La moderna indumentaria de la burguesía cosmopolita en aquella mansión de hadas es una blasfemia estética; es algo así como si en el coro de la catedral de Toledo viéramos sentado un capítulo de mercaderes y maestros de taller. Si algún día expulsan a los frailes de España, habían de tolerarse los indispensables para vestir los monumentos arquitectónicos que ellos dejen, a la manera que El Escorial hubo de cederse a los escolapios y luego a los agustinos.
No vestido de moro y con babuchas, porque no podía ser, sino descalzo, colgando del brazo las alpargatas, me preparé a ascender al Alcázar, pareciéndome que con ellas profanaría las marmóreas losas de sus salas; y quien dice alpargatas dice charoladas botas.
Estas reflexiones hacía, tendido sultanamente en un parterre frente de Los Siete Suelos, cuando reparé en un can que, por lo visto, pensaba como yo. Señorito que por allí asomaba, de tiros largos y lustrosas botas, había de tropezar necesariamente con el animalillo, el cual, levantando la patita, le pintaba las botas.
Indignábase el caballerango, y aun amagaba un puntapié o varapalo, pero ya el animal se había zafado y, meneando la cola, saltaba y ladraba alborozado. A esta sazón acudía su amo, un limpiabotas, diciendo, gorra en mano:
—Caballero, ¿limpio?
De cada tres manchados, dos decían amén. El limpiabotas se arrodillaba a sus pies, sacaba el lustre, y a cada servicio regalaba a su acólito con un terrón de azúcar. Tan bien enseñado estaba el animal, que en los descansos alzaba la patita, meaba, y así hacía su provisión de barro. No pude menos de reír su destreza y regalarle con un trozo de caña dulce, que no desdeñó, pues sería tan goloso como hábil.

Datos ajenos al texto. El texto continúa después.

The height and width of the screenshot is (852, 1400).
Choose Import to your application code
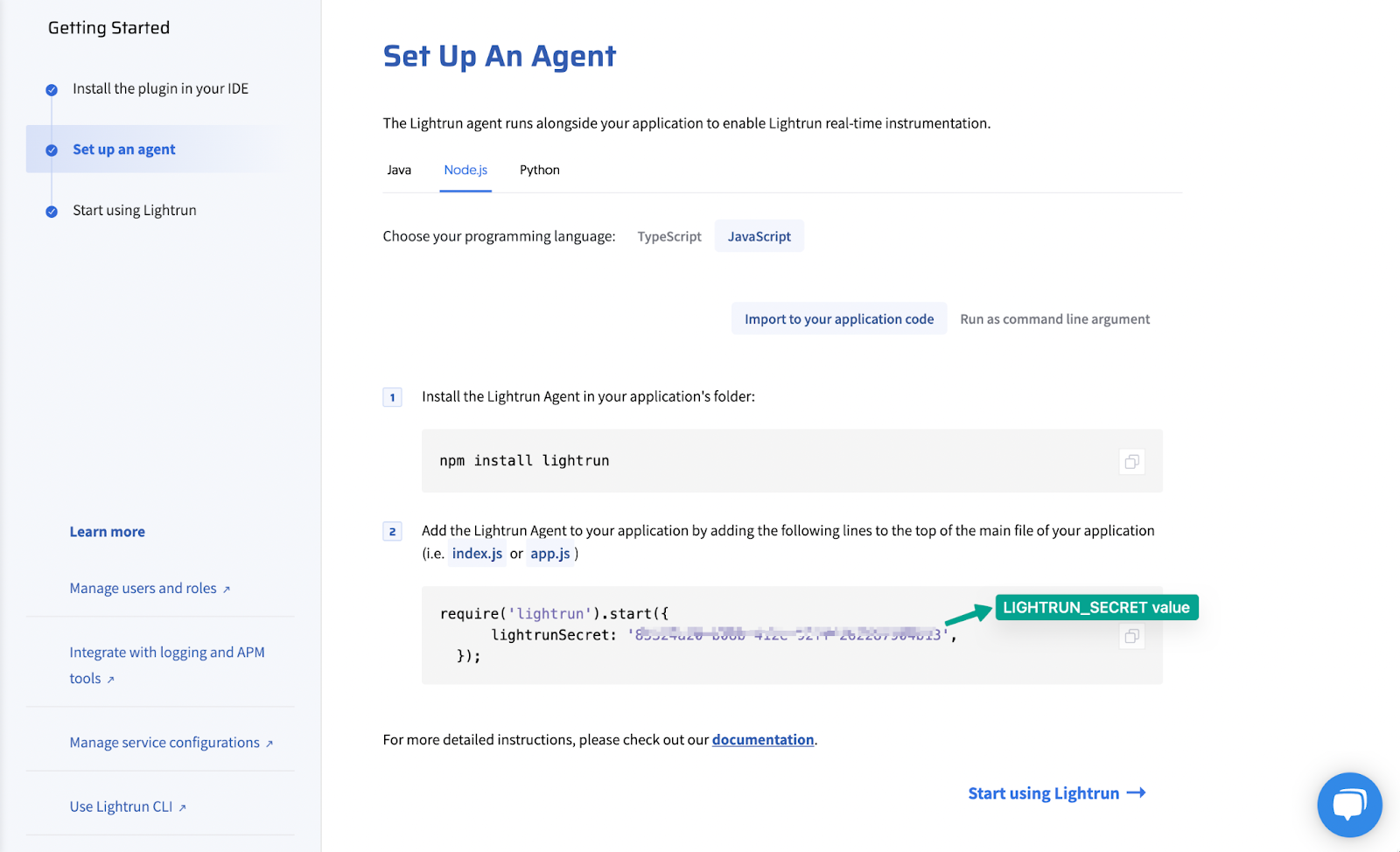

Di, por fin, con la Alhambra. Embalsamados jardines llenan todos sus rincones, y hiedras y arrayanes trepan por los rojizos muros. Es la vida de las plantas siempre joven y triunfal al través de las mutaciones del tiempo, sólo que aquí hay que olvidar la naturaleza y convertir la admiración al arte de los moros, que hicieron del alcázar una mansión de hadas; y así lo piensa el viajero cuando entra en el recinto y, por una especie de sortilegio, se ve encerrado entre las fantásticas decoraciones de patios, salas y galerías.
Desde el mirador de la Torre de la Vela parece tocarse Sierra Nevada; tan diáfano y sutil es el ambiente. A vista de pájaro vense el blanco caserío de la ciudad y los verdes macizos del Generalife y de la Alhambra; al fondo, la verde alfombra de la anchurosa vega, y arriba, en el cielo, una cúpula de purísimo azul: la parte de Paraíso que corresponde a la tierra, en opinión de los moros de Granada.
Allí habló el rey don Juan,
bien oiréis lo que decía:
Si tú quisieres, Granada,
contigo me casaría...
Mas como tardara la contestación, el rey don Juan dejó el alcázar árabe, bordeó el suntuoso palacio, no terminado aún, de Carlos V, y llegó a una alameda, a espaldas de la iglesia de Santa María. Bajó una rápida pendiente, hacia la izquierda, y vino a dar con el admirable palacete de Las Damas y con la mezquita. Después, con la soberbia Torre de los Picos, y bajando un cobertizo sobre el que descansa la torre, miró la cuesta del Rey Chico, hoy llamada de Los Muertos, que conduce al Darro.
Enfrente están la colina del Sacro Monte y el Albaicín.